RP-HPLC同时测定黑水缬草药材中缬草烯酸和缬草素含量

目的: 建立同时测定黑水缬草药材中缬草烯酸和缬草素含量的HPLC检测方法。 方法: 采用Diamonsil C₁₈ (250 mm×4.6 mm,5 μm)色谱柱,以甲醇(A)-0.5%磷酸溶液(B)为流动相,梯度洗脱(0~5 min,60%A→70%A;5~22 min,70%A→82%A;22~30 min,82%A→82%A;30~35 min,82%A→90%A),流速1 mL·min^-1 ,采用切换波长法(268 nm检测缬草烯酸,255 nm检测缬草素),柱温35 ℃。 结果: 缬草烯酸、缬草素质量分别在0.0747~1.1952 μg(r=0.9999)和0.0373~0.5971 μg(r=0.9998)范围内线性关系良好;平均加样回收率(n=6)分别为99.8%(RSD=1.3%),100.2(RSD=1.4%)。 结论: 本法操作简便,结果准确,重复性好,为评价黑水缬草药材的质量提供了可靠的分析方法。

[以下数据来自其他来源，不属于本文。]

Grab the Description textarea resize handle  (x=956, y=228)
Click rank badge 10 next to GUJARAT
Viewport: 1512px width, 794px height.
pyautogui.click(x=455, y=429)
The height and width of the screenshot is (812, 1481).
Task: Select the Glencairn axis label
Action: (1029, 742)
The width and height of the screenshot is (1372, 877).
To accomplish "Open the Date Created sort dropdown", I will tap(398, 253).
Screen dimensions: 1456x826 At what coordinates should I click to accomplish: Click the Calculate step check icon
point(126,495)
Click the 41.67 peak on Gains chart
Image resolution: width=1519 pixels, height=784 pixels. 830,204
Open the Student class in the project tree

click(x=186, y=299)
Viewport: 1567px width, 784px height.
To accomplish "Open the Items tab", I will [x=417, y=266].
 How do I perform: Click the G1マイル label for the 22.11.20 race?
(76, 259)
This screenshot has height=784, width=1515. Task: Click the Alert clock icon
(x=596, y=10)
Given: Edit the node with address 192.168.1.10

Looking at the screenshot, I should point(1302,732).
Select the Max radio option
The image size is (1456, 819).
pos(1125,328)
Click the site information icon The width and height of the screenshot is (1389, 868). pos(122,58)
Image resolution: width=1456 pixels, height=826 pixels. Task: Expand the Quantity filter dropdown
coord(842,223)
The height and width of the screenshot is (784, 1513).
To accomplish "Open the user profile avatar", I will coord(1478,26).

Objective: To develop an HPLC method for the determination of valerenic acid and valepotriate in Valeriana amurensis. Methods: Diamonsil C₁₈ (250 mm×4.6 mm,5 μm) column was adopted,the mobile phase consisted of methanol (A)-0.5% H₃PO₄ solution(B) with gradient elution(0-5 min,60%A→70%A;5-22 min,70%A→82%A;22-30 min,82%A→82%A;30-35 min,82%A→90%A)at the flow rate of 1 mL·min^-1.The detecting wavelength was set at 268 nm for valerenic acid and 255 nm for valepotriate,the column temperature was at 35 ℃. Results: The calibration curve was linear in the range of 0.0747-1.1952 μg for valerenic acid(r=0.9999) and 0.0373-0.5971 μg for valepotriate (r=0.9998);The average recoveries(n=6) of valerenic acid and valepotriate were 99.8%(RSD=1.3%) and 100.2(RSD=1.4%),respectively. Conclusion: This HPLC analysis method is simple and reproducible,which can be used for the quality control of Valeriana amurensis.